I learned quite recently that one of the limiting factors in the Rust compiler’s performance is the LLVM IR it produces being of poor quality. This means that LLVM itself takes much longer to produce code. Are there any initiatives to address this?


Yes, I guess?: Cranelift, which is a LLVM-like library written in Rust. This could be used for faster debug builds in the future. There's a Rust backend using Cranelift [2].

If you mean addressing the poor quality of LLVM IR directly, then I don't know.

[1]: https://github.com/bytecodealliance/wasmtime/blob/main/crane... [2]: https://github.com/bjorn3/rustc_codegen_cranelift


It's unclear. There were discussions on the rustc Zulip that recently pointed to LLVM being actually quite performant at canonicalizing poor-quality IR; so any time saved in the backend by producing better IR is offset by the additional time spent in the front-end to produce that IR.

(I'm not a compiler developer, don't quote me on this)


I thought (maybe incorrectly) that most of the time is spent on linking in Rust codebase. Aside: out of curiosity, how did you find out about this fact/quirk about LLVM IR?


Amazingly, it's actually in the original rust-lang FAQ: https://prev.rust-lang.org/en-US/faq.html#why-is-rustc-slow


Thank you!


This is inspiring work - thank you for sharing. That timer bot is a game changer.


I guess the memory reduction from data structures might help rust-analyzer too?

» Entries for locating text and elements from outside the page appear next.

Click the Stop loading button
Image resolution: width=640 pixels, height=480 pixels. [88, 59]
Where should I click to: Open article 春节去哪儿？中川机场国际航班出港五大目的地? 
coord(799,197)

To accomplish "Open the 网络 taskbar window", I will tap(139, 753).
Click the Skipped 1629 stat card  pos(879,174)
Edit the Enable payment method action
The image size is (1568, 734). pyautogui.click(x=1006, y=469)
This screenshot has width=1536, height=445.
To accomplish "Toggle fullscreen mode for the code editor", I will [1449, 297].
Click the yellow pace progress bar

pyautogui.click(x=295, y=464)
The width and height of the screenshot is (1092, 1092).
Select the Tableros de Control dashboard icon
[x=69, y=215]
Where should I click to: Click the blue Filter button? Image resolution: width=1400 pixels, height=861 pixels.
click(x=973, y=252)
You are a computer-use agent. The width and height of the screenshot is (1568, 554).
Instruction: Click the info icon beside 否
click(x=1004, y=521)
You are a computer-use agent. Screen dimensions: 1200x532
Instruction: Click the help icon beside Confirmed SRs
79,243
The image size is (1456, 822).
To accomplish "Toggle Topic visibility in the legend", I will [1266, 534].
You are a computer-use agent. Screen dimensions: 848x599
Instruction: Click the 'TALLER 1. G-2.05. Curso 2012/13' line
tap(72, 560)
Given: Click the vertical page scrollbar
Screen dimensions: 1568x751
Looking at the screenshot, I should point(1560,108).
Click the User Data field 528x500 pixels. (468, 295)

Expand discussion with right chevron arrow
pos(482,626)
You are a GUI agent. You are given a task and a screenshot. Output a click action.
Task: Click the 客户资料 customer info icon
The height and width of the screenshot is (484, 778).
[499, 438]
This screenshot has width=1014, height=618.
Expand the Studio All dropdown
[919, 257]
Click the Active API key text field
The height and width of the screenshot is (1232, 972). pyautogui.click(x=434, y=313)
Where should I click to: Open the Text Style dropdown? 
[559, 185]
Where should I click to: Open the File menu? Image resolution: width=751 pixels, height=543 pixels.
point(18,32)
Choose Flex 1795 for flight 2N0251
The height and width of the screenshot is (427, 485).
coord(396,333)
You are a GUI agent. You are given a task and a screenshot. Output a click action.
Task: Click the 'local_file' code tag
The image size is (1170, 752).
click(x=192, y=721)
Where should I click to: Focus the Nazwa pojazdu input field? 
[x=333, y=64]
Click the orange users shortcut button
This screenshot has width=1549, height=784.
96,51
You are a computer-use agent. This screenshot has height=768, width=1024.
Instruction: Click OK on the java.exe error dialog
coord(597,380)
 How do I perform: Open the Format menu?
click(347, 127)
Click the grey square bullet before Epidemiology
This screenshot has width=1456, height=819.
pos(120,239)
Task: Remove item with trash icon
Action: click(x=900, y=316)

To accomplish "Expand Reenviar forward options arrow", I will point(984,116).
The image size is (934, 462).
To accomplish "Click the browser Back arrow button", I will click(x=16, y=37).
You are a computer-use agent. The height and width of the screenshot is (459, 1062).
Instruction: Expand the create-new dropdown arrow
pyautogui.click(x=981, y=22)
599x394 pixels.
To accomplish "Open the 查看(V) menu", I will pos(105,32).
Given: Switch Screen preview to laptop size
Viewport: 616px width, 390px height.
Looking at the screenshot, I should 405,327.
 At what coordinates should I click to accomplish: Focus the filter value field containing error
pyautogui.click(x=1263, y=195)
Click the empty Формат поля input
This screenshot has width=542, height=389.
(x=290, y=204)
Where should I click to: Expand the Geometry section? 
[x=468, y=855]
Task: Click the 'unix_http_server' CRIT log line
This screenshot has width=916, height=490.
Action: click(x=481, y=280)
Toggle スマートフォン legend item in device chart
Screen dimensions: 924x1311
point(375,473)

That would be pretty useful since it's always running in the background.


AFAIR rust-analyzer is a completely separate implementation with its own data structures, so I don't think that will help much.


Aren't there a lot of sorts of things that are just impossible or difficult to do in rust, like GUI, or need to be entirely rewritten in rust?

Rust can be interfaced with C, but I don't see if you can really benefit from rust safety since it can interact with unsafe languages.

It's still better than not, but if the problem is safety, mixing languages might not be easy.